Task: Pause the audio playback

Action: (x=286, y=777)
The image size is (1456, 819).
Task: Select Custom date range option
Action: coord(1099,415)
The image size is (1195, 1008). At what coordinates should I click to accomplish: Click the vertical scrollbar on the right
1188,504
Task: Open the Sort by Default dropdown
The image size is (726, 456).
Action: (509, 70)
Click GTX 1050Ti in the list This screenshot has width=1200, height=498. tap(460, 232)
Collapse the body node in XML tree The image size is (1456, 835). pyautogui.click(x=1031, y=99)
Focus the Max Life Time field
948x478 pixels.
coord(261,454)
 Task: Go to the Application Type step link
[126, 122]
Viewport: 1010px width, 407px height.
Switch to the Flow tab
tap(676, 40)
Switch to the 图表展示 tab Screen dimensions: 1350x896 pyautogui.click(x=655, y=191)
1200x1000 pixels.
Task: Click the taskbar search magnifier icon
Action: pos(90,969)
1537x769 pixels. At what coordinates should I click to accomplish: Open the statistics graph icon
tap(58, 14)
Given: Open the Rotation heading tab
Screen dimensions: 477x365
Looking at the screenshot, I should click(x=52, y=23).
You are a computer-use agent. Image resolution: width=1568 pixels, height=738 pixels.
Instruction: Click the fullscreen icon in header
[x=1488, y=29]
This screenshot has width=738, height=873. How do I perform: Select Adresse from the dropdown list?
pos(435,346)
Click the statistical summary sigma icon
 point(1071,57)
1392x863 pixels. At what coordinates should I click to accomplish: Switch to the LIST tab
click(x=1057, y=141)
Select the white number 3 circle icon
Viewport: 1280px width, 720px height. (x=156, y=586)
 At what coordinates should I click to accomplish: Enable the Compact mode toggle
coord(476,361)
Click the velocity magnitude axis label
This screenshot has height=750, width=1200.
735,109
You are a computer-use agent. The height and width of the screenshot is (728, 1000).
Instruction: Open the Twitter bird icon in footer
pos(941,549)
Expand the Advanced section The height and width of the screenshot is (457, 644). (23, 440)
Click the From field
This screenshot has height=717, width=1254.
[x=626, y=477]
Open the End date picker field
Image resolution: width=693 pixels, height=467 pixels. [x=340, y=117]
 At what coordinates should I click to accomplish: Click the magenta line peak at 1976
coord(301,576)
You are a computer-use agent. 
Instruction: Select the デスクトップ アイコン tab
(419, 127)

○ ○ ○ ○

EXERCISE: Now that the records have been shown, restate each one word for word.

SOLVED EXERCISE:
Task: Pause the audio playback

Action: (x=286, y=777)
The image size is (1456, 819).
Task: Select Custom date range option
Action: coord(1099,415)
The image size is (1195, 1008). At what coordinates should I click to accomplish: Click the vertical scrollbar on the right
1188,504
Task: Open the Sort by Default dropdown
The image size is (726, 456).
Action: (509, 70)
Click GTX 1050Ti in the list This screenshot has width=1200, height=498. tap(460, 232)
Collapse the body node in XML tree The image size is (1456, 835). pyautogui.click(x=1031, y=99)
Focus the Max Life Time field
948x478 pixels.
coord(261,454)
 Task: Go to the Application Type step link
[126, 122]
Viewport: 1010px width, 407px height.
Switch to the Flow tab
tap(676, 40)
Switch to the 图表展示 tab Screen dimensions: 1350x896 pyautogui.click(x=655, y=191)
1200x1000 pixels.
Task: Click the taskbar search magnifier icon
Action: pos(90,969)
1537x769 pixels. At what coordinates should I click to accomplish: Open the statistics graph icon
tap(58, 14)
Given: Open the Rotation heading tab
Screen dimensions: 477x365
Looking at the screenshot, I should click(x=52, y=23).
You are a computer-use agent. Image resolution: width=1568 pixels, height=738 pixels.
Instruction: Click the fullscreen icon in header
[x=1488, y=29]
This screenshot has width=738, height=873. How do I perform: Select Adresse from the dropdown list?
pos(435,346)
Click the statistical summary sigma icon
 point(1071,57)
1392x863 pixels. At what coordinates should I click to accomplish: Switch to the LIST tab
click(x=1057, y=141)
Select the white number 3 circle icon
Viewport: 1280px width, 720px height. (x=156, y=586)
 At what coordinates should I click to accomplish: Enable the Compact mode toggle
coord(476,361)
Click the velocity magnitude axis label
This screenshot has height=750, width=1200.
735,109
You are a computer-use agent. The height and width of the screenshot is (728, 1000).
Instruction: Open the Twitter bird icon in footer
pos(941,549)
Expand the Advanced section The height and width of the screenshot is (457, 644). (23, 440)
Click the From field
This screenshot has height=717, width=1254.
[x=626, y=477]
Open the End date picker field
Image resolution: width=693 pixels, height=467 pixels. [x=340, y=117]
 At what coordinates should I click to accomplish: Click the magenta line peak at 1976
coord(301,576)
You are a computer-use agent. 
Instruction: Select the デスクトップ アイコン tab
(419, 127)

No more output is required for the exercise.